- _Your objective_
Copy all of the data below word for word, leaving out the pictures.

--- begin Recorded data ---

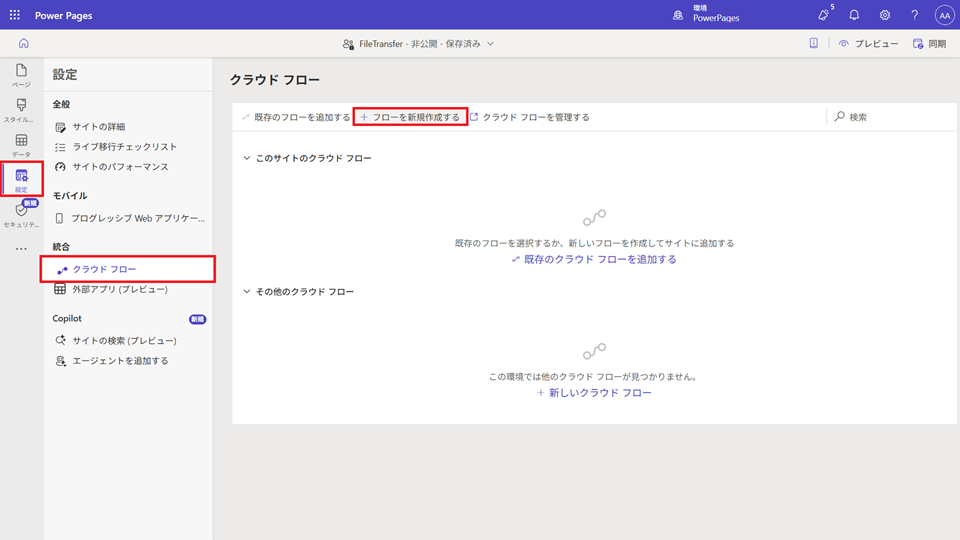Screen dimensions: 960x540
Task: Collapse このサイトのクラウド フロー section
Action: click(247, 158)
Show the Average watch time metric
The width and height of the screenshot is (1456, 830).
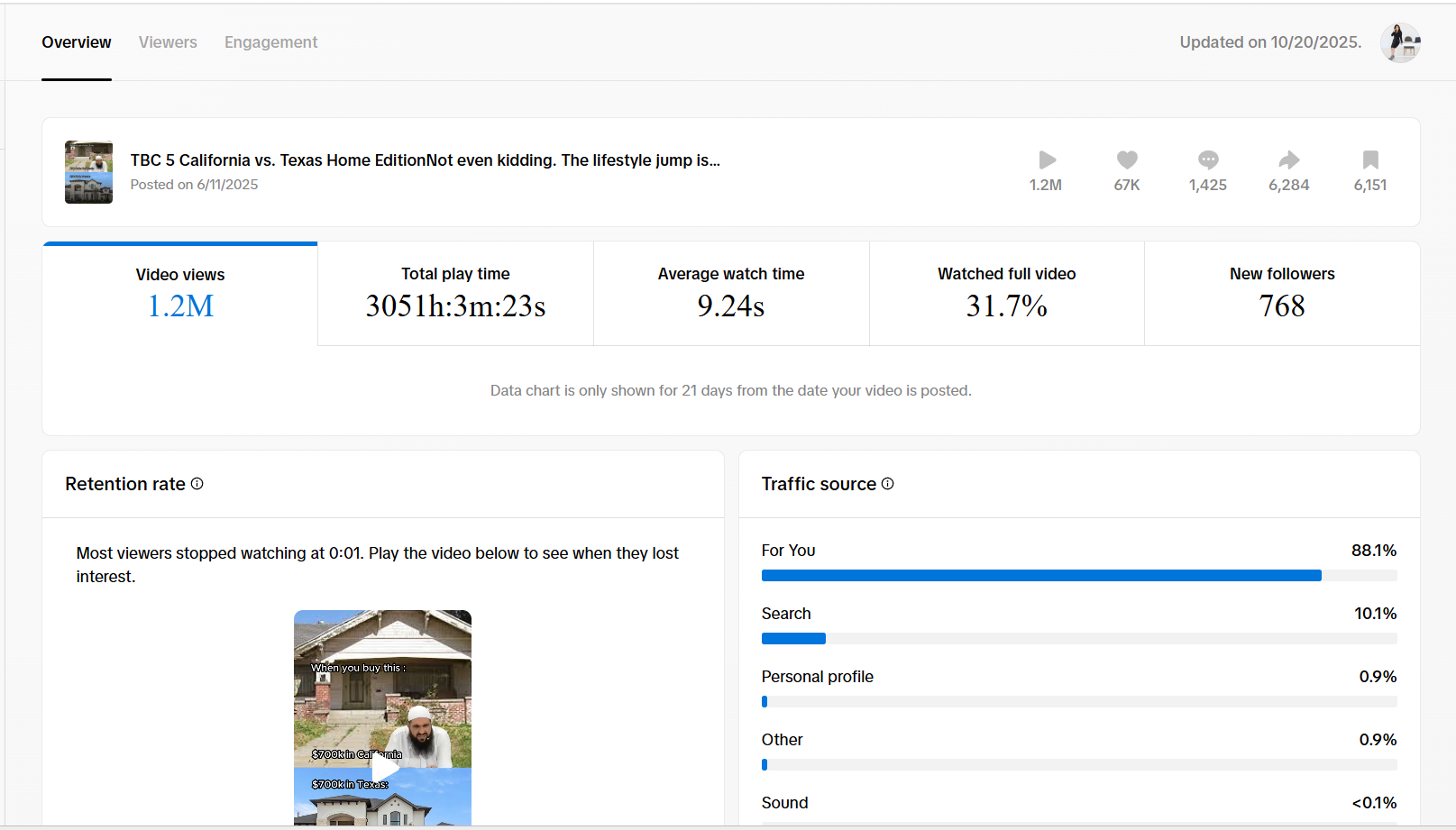pyautogui.click(x=731, y=294)
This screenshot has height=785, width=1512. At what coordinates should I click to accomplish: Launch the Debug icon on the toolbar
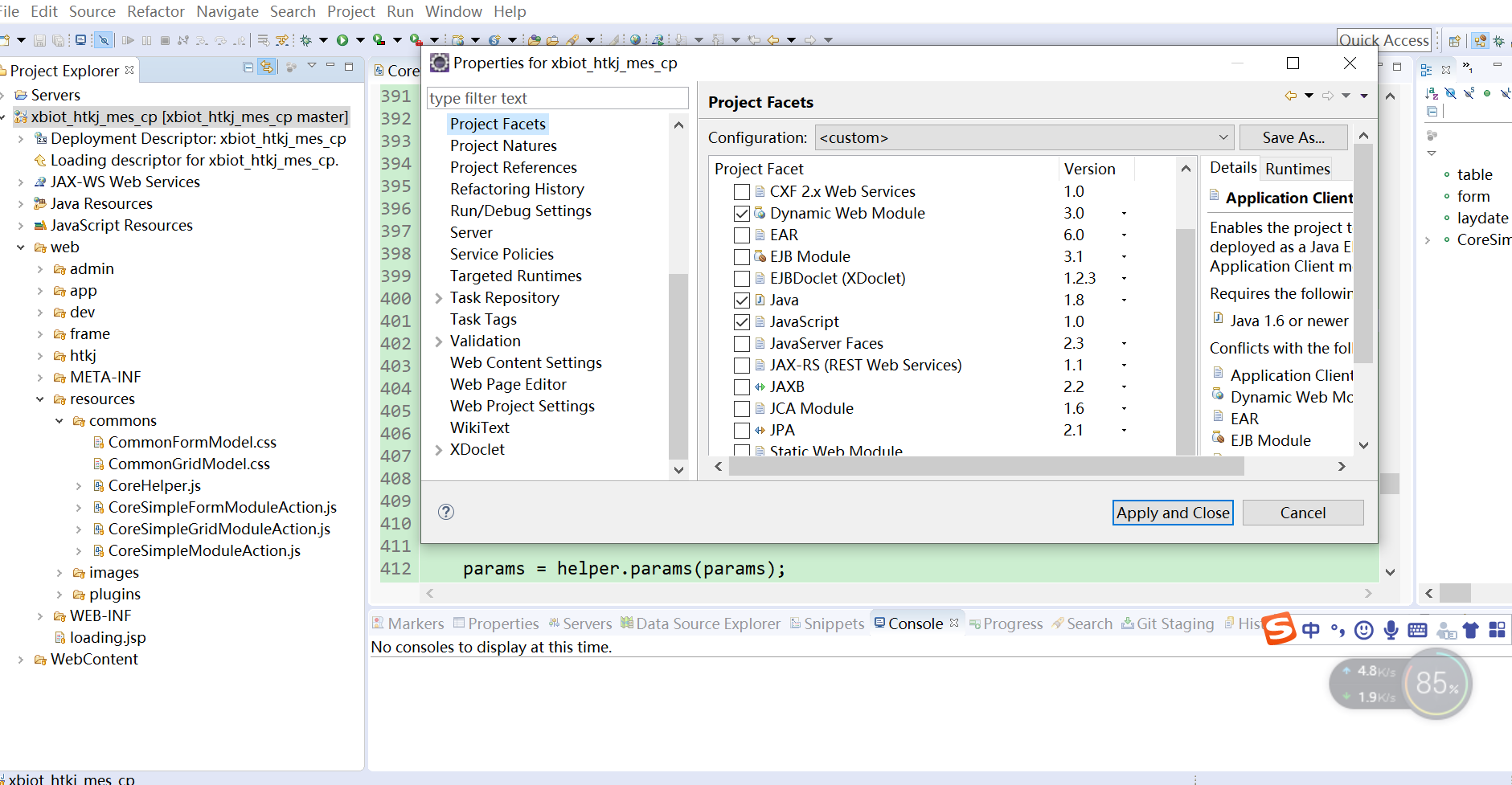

--- end Recorded data ---

- _Complete answer_
Screen dimensions: 960x540
Task: Collapse このサイトのクラウド フロー section
Action: click(247, 158)
Show the Average watch time metric
The width and height of the screenshot is (1456, 830).
pyautogui.click(x=731, y=294)
This screenshot has height=785, width=1512. At what coordinates should I click to accomplish: Launch the Debug icon on the toolbar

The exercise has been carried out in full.